Decoding thalassemia and sickle cell disease: advances in molecular technologies for comprehensive variant detection

Thalassemia and sickle cell disease are inherited hemoglobinopathies caused by pathogenic variants in the globin genes and represent a major global health burden. Despite major advances in screening and diagnostics, challenges persist due to extensive genetic heterogeneity and complex genotype-phenotype relationships. Conventional workflows typically combine hematologic and biochemical analyses with targeted DNA-based testing. However, traditional molecular approaches are often sequential and labor-intensive, with limited capacity to detect the full spectrum of pathogenic variation.
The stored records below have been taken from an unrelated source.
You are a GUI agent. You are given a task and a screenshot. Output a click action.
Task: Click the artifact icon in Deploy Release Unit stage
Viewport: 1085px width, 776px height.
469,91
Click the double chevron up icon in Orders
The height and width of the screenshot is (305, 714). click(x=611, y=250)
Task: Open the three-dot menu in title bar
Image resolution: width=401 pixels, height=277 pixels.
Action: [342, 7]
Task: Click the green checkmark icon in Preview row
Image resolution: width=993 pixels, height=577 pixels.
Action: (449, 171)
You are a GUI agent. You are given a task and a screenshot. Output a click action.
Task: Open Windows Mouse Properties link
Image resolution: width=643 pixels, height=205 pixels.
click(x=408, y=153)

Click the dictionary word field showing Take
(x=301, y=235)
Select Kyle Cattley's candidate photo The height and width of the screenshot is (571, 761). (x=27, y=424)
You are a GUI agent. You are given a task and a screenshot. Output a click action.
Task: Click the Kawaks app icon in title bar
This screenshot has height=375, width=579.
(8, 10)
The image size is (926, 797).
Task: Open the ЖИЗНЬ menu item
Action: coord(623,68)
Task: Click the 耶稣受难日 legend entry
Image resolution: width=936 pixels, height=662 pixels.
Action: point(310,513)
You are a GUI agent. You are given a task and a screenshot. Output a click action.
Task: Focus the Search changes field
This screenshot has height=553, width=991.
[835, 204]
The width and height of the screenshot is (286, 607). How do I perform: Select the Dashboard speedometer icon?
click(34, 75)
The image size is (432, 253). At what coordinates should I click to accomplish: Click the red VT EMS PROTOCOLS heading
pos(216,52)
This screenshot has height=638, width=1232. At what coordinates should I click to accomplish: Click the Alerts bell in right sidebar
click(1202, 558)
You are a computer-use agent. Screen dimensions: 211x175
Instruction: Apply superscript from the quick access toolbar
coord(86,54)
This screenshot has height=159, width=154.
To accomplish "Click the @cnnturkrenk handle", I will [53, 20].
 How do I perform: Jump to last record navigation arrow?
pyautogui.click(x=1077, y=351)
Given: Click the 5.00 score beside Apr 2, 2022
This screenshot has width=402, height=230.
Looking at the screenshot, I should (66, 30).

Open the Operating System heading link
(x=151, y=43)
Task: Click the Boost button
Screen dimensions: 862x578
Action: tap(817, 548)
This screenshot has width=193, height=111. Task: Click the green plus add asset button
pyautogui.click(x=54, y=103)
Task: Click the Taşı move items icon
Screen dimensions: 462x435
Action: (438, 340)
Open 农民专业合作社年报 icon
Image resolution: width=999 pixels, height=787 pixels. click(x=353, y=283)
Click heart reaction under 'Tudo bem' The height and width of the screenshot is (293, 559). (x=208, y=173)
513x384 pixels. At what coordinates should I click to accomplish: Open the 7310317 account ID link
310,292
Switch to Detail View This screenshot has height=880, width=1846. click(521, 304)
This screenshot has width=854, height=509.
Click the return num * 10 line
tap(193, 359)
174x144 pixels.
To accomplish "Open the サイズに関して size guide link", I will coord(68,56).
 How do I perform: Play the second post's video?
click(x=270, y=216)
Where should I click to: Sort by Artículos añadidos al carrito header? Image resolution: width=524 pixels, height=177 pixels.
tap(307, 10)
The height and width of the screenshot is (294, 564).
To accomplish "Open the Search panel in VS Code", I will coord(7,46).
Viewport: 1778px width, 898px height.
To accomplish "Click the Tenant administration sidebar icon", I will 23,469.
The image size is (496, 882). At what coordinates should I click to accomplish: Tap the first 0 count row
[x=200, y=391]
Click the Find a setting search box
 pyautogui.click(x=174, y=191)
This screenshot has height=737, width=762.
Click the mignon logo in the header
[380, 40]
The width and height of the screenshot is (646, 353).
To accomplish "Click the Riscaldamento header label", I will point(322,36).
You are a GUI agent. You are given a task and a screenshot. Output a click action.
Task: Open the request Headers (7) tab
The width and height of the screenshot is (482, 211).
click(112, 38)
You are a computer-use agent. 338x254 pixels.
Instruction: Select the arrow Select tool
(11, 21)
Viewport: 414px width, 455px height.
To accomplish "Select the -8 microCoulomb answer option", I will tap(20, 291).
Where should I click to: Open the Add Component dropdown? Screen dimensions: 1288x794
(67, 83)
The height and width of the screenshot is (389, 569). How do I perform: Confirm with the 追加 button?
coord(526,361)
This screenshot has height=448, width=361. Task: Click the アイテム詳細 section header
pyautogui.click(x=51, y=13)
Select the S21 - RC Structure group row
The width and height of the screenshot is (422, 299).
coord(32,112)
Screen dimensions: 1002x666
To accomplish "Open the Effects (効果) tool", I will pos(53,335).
Advances in next-generation sequencing (NGS) now enables integrated and comprehensive strategies to support hemoglobinopathy diagnostics and screening follow-up. Currently available NGS-based platforms allow simultaneous detection of diverse variant classes, including sequence variants and copy number alterations, across multiple disease-relevant genes, including genetic modifiers that may influence disease severity. This review summarizes the genetic basis of thalassemia and sickle cell disease and compiles traditional and emerging molecular testing methodologies. It further discusses the strengths, limitations and utility of NGS-based platforms, and considers their role in shaping future screening and diagnostic workflows for hemoglobinopathies.